[Supplied passage]

Grant Will Fund Breast Cancer Research Aimed at Targeting Protein MED1
Xiaoting Zhang, PhD, a member of the Cincinnati Cancer Center, the UC Cancer Institute and an associate professor in the department of cancer biology at the UC College of Medicine, is receiving a grant supplement from the organization HOPE and the American Cancer Society (ACS) to continue his breast cancer research.
The $100,000 grant will help Zhang’s team further study the function of MED1—a protein found in breast cancer cells that when eliminated is found to stop cancer cell growth—and to determine its significance in the formation of breast tumors and sensitivity to chemotherapy.
"Breast cancer is the most common type of cancer and a leading cause of death among women in the Western hemisphere,” Zhang says. "My initial ACS Research Scholar Grant, awarded in 2012, was based on our unexpected finding that elimination of MED1 in breast cancer cells leads to cellular senescence— essentially a static state of cells.
"Cellular senescence in cancers has been shown to inhibit tumor formation and to enhance the antitumor effect of chemotherapeutic drugs. The objective of this grant is to study how MED1 functions in cellular senescence and to determine its significance in breast tumor formation and chemosensitivity.
"We expect that this study will not only provide more information about the processes controlling cellular senescence but will also provide insights and therapeutic targets for the treatment of human breast cancer in conjunction with lower doses of chemotherapeutic medicine to overcome the major problems cancer patients are facing—high toxicity, resistance and unwanted side effects of the current chemo-therapeutic regiments.”

[/Supplied passage]
[Source material]

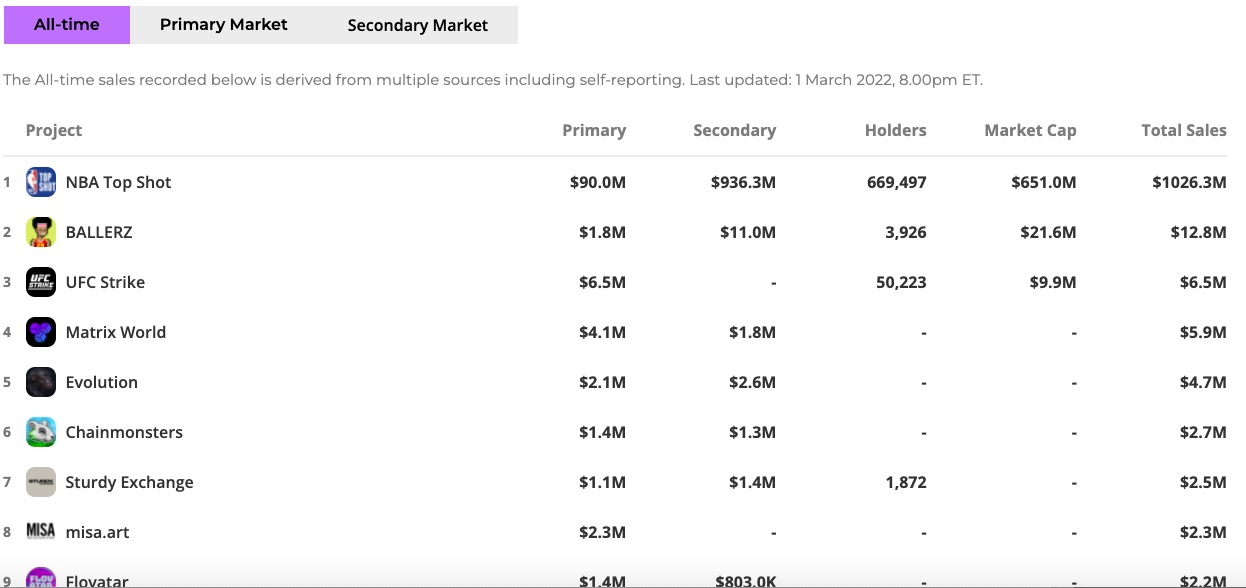Screen dimensions: 1246x588
Task: Sort table by Total Sales column header
Action: point(1183,130)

[/Source material]

Exercise brief – Write out the passage from the MED1 grant article word for word, between "The $100,000 grant" and "sensitivity to chemotherapy.", inclusive.

Task result –
The $100,000 grant will help Zhang’s team further study the function of MED1—a protein found in breast cancer cells that when eliminated is found to stop cancer cell growth—and to determine its significance in the formation of breast tumors and sensitivity to chemotherapy.